In timflutre/rutilstimflutre: Timothee Flutre's personal R code

Preamble

This document was generated from a file in the Rmd format. Both the source and target files are under the CC BY-SA license. The source file is versioned online.

Overview

This tutorial aims at exploring the partitioning of variance between factors in linear models. In an simulated example, yield as the response variable is regressed on two factors, fertilization and genotype.

External packages are required:

suppressPackageStartupMessages(library(MuMIn))
suppressPackageStartupMessages(library(lme4))
## suppressPackageStartupMessages(library(brms))
suppressPackageStartupMessages(library(rsq))
suppressPackageStartupMessages(library(vegan))

Write the model

Let $y_{ijk}$ be the yield of genotype $i$ with fertilization level $j$ in micro-plot $k$: [ y_{ijk} = \mu + a_i + b_j + d_{ij} + \epsilon_{ijk} ]

In matrix notation, when all effects are modeled as fixed: [ \boldsymbol{y} = X \boldsymbol{\beta} + \boldsymbol{\epsilon} \text{ with } \boldsymbol{\epsilon} \sim \mathcal{N}_N(\boldsymbol{0}, R) ]

In matrix notation, when fertilization effects are modeled as fixed and genotype effects as random: [ \boldsymbol{y} = X \boldsymbol{\beta} + Z \boldsymbol{u} + \boldsymbol{\epsilon} \text{ with } \boldsymbol{u} \sim \mathcal{N}_I(\boldsymbol{0}, G) \text{ and } \boldsymbol{\epsilon} \sim \mathcal{N}_N(\boldsymbol{0}, R) ]
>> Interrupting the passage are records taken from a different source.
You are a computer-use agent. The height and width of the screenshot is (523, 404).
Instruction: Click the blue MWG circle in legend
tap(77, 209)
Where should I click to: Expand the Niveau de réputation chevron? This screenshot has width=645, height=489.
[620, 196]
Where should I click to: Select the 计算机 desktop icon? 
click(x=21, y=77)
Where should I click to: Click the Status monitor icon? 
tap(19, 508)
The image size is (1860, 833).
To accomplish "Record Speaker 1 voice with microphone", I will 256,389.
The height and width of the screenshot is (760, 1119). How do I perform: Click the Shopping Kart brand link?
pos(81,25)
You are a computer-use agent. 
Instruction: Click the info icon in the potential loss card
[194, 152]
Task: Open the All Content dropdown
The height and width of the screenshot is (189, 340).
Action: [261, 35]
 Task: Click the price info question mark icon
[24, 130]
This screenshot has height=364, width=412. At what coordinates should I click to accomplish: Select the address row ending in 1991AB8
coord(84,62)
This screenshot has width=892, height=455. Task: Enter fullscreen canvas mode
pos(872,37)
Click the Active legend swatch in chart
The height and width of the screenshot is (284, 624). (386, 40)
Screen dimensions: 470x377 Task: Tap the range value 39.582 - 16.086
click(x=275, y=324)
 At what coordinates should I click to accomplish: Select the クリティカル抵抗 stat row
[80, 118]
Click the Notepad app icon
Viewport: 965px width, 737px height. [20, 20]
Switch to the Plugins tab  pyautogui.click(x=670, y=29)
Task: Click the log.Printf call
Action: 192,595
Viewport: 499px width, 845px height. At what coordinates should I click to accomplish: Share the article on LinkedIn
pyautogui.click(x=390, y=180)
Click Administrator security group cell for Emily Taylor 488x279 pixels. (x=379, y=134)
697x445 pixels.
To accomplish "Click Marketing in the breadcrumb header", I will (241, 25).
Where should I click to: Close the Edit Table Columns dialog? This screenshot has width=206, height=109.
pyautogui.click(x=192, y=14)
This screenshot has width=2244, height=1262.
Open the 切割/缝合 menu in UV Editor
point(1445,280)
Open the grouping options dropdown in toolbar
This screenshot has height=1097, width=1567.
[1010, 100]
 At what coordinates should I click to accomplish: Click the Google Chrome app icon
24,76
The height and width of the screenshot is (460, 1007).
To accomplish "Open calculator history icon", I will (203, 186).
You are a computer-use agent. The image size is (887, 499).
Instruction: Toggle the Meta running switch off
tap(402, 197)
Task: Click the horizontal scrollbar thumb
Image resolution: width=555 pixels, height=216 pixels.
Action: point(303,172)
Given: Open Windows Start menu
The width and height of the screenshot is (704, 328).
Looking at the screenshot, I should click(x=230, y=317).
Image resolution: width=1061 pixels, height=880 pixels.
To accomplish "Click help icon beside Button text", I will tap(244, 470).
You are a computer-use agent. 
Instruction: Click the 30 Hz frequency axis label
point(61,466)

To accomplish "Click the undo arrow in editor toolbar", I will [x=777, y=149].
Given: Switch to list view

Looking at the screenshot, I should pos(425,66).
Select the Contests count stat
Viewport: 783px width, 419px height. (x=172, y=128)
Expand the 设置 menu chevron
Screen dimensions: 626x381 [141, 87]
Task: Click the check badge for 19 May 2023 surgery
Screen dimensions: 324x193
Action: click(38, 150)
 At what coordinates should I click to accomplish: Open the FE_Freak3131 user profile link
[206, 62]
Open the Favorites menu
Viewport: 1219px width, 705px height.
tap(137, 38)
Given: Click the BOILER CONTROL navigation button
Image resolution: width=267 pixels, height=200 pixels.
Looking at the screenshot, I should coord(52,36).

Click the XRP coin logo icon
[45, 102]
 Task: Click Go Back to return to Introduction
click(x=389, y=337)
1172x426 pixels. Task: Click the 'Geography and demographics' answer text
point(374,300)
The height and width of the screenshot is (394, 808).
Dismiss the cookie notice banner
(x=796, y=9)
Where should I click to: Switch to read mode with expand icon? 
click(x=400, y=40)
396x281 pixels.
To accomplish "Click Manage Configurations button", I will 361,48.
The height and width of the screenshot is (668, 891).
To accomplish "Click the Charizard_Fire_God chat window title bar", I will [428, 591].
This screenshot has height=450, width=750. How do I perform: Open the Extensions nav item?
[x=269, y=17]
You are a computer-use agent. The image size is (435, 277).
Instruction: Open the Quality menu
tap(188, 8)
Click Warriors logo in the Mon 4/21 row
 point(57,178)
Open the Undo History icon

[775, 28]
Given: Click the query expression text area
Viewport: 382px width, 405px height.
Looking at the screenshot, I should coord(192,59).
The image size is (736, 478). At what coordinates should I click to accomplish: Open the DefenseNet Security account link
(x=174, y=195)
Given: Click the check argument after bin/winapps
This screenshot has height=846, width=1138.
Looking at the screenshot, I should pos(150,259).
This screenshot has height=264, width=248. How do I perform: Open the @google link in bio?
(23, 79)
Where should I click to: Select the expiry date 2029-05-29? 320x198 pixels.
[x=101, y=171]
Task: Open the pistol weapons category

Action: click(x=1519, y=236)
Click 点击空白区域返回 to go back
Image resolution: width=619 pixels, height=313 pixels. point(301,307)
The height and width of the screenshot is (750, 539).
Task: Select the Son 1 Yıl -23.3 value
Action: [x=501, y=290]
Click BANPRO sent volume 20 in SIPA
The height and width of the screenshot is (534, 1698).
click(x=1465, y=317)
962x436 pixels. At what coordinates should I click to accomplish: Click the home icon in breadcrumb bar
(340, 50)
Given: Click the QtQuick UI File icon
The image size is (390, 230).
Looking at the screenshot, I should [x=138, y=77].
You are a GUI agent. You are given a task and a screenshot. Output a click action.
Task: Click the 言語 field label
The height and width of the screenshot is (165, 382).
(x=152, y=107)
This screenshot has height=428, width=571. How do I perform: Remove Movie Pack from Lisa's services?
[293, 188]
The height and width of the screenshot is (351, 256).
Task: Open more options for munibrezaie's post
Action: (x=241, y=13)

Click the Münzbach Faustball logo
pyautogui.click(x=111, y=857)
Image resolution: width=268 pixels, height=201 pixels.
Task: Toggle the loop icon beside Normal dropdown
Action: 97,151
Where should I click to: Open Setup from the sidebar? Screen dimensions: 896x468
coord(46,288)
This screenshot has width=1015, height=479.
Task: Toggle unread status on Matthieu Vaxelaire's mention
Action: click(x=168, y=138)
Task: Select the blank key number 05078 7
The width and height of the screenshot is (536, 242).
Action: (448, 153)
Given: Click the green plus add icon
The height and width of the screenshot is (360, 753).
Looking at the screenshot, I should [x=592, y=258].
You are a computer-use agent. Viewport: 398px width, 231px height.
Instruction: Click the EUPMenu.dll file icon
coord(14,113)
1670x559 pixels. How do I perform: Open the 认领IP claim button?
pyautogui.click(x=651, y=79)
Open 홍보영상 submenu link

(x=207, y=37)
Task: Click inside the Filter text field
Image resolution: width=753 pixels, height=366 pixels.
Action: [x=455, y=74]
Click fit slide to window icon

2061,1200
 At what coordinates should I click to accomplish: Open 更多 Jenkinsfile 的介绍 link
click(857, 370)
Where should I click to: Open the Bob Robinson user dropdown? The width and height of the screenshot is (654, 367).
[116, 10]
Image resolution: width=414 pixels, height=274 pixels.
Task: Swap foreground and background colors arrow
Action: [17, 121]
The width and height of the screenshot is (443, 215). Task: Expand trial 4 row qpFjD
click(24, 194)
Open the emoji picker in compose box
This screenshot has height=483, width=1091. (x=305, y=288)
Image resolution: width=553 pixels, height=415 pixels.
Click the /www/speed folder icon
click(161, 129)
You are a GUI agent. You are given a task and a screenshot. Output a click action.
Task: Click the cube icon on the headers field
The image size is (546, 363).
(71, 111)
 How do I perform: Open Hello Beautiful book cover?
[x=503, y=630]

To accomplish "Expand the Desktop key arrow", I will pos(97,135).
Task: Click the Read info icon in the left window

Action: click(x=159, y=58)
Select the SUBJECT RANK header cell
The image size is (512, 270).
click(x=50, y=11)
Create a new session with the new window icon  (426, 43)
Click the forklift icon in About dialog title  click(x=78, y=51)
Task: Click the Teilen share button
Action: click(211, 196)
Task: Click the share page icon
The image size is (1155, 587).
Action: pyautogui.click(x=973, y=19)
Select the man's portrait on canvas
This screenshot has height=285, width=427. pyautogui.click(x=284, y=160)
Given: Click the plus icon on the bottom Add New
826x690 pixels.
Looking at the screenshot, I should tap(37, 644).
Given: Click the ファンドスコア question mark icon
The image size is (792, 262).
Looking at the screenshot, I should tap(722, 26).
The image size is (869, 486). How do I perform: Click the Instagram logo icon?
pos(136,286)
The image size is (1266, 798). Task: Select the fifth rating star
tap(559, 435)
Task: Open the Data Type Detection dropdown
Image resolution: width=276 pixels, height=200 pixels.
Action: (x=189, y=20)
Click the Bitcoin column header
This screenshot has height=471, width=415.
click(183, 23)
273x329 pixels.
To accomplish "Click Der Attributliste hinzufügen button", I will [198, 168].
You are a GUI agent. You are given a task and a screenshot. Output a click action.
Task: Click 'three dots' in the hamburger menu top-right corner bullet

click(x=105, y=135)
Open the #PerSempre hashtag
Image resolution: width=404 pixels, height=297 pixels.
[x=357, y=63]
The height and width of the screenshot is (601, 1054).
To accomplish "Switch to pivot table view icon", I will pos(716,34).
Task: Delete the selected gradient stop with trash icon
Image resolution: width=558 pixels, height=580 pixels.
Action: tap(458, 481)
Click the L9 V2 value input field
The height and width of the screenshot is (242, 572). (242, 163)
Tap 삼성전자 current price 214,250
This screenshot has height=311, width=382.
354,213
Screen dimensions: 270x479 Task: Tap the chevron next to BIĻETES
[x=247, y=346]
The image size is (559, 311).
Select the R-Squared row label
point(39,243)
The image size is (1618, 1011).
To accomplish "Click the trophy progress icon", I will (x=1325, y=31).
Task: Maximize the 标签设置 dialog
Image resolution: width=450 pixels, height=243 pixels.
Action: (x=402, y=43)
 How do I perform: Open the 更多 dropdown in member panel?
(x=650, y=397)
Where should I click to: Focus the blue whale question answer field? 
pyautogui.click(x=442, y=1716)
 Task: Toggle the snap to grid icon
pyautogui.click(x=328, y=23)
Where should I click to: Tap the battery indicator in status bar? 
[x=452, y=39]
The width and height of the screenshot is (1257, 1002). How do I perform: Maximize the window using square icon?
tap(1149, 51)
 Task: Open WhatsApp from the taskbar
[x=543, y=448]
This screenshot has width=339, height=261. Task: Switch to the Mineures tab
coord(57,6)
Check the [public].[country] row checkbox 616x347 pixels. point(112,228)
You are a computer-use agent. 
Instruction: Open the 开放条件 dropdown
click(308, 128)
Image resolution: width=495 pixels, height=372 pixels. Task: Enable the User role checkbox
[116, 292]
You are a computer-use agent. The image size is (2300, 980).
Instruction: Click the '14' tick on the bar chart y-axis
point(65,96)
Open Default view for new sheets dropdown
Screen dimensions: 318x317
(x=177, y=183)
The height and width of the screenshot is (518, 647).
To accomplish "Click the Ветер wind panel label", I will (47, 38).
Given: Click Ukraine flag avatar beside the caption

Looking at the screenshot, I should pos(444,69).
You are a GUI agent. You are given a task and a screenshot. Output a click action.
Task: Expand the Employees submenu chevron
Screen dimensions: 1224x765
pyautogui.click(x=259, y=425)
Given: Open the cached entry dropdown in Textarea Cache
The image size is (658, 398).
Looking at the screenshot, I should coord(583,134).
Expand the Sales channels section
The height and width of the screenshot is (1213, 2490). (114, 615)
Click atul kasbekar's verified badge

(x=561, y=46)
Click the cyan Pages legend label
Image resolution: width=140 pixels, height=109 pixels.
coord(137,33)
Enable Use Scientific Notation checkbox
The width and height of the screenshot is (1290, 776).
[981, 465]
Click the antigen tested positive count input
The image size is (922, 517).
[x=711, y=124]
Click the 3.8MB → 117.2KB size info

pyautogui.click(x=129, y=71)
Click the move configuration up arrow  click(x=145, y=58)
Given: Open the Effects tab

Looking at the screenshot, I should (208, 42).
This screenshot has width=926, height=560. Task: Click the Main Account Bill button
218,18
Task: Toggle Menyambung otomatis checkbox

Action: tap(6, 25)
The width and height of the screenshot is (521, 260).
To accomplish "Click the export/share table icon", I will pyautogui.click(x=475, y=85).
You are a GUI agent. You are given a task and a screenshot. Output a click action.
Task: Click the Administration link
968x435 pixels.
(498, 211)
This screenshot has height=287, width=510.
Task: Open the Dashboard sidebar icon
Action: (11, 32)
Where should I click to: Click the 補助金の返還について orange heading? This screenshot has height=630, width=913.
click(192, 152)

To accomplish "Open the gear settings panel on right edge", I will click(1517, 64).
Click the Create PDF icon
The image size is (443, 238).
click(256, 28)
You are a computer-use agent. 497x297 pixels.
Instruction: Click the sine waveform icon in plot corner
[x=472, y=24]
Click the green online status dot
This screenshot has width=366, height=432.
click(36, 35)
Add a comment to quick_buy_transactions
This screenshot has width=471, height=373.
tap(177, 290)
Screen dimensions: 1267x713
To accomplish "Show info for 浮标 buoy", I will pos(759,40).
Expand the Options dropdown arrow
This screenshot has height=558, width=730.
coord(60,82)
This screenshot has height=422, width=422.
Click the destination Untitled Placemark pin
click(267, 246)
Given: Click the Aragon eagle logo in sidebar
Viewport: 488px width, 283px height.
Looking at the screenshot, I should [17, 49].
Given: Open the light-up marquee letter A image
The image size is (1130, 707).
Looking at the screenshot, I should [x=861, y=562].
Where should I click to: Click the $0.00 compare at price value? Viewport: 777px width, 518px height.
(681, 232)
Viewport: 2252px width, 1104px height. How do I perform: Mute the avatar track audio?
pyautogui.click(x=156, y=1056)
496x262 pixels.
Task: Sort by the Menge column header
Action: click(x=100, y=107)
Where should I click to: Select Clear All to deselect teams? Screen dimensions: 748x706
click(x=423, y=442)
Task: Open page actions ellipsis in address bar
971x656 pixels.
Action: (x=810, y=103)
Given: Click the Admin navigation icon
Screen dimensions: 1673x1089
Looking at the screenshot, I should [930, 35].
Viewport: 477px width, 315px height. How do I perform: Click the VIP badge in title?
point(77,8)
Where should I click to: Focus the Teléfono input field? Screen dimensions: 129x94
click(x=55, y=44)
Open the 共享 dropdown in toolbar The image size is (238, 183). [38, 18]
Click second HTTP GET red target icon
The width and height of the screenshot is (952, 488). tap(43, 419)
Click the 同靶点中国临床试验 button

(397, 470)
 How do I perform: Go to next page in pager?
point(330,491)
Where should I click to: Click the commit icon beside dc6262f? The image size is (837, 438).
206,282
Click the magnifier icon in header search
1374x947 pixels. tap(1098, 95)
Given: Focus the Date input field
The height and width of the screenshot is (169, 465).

Usually, $G = \sigma_u^2 A$ and $R = \sigma^2 \text{Id}$.

Simulate some data

Choose the data dimensions

I <- 10  # number of genotypes
J <- 3   # number of fertilization level
K <- 4   # number of replicates per treatment
(N <- I * J * K) # total number of observations

Set up the data structure

(levGenos <- sprintf("cv%02i", 1:I))
(levFerti <- c("low", "med", "high"))
(levReps <- LETTERS[1:K])
dat <- data.frame(geno=rep(levGenos, each=J*K),
                  ferti=rep(rep(levFerti, each=K), I),
                  rep=rep(levReps, I*J),
                  yield=NA)
dat$ferti <- factor(dat$ferti, levels=levFerti) # so that levels are ordered
head(dat)
str(dat)

Generate the data

Set the seed:

set.seed(12345) # to make the simulation reproducible

Make the design matrix:

X <- model.matrix(~ 1 + geno + ferti + geno:ferti, data=dat,
                  contrasts.arg=list(geno="contr.sum", ferti="contr.sum"))
dim(X)
colnames(X)

Fix the intercept:

mu <- 100

Draw genotype effects:

sd_a <- 10
a <- rnorm(n=I-1,
           mean=0, sd=sd_a)

Draw fertilization effects:

sd_b <- 10
b <- rnorm(n=J-1, mean=0, sd=sd_b)

Draw interaction effects:

sd_d <- 2
d <- rnorm(n=(I-1)*(J-1), mean=0, sd=sd_d)

Make the effect vector:

beta <- matrix(c(mu, a, b, d), nrow=ncol(X), ncol=1)
rownames(beta) <- colnames(X)

Draw errors:

sd_e <- 1
epsilon <- rnorm(n=N, mean=0, sd=sd_e)

Compute the yield:

y <- X %*% beta + epsilon
dat$yield <- as.vector(y)

Explore the data

Data means

str(dat)
(grandMean <- mean(dat$yield))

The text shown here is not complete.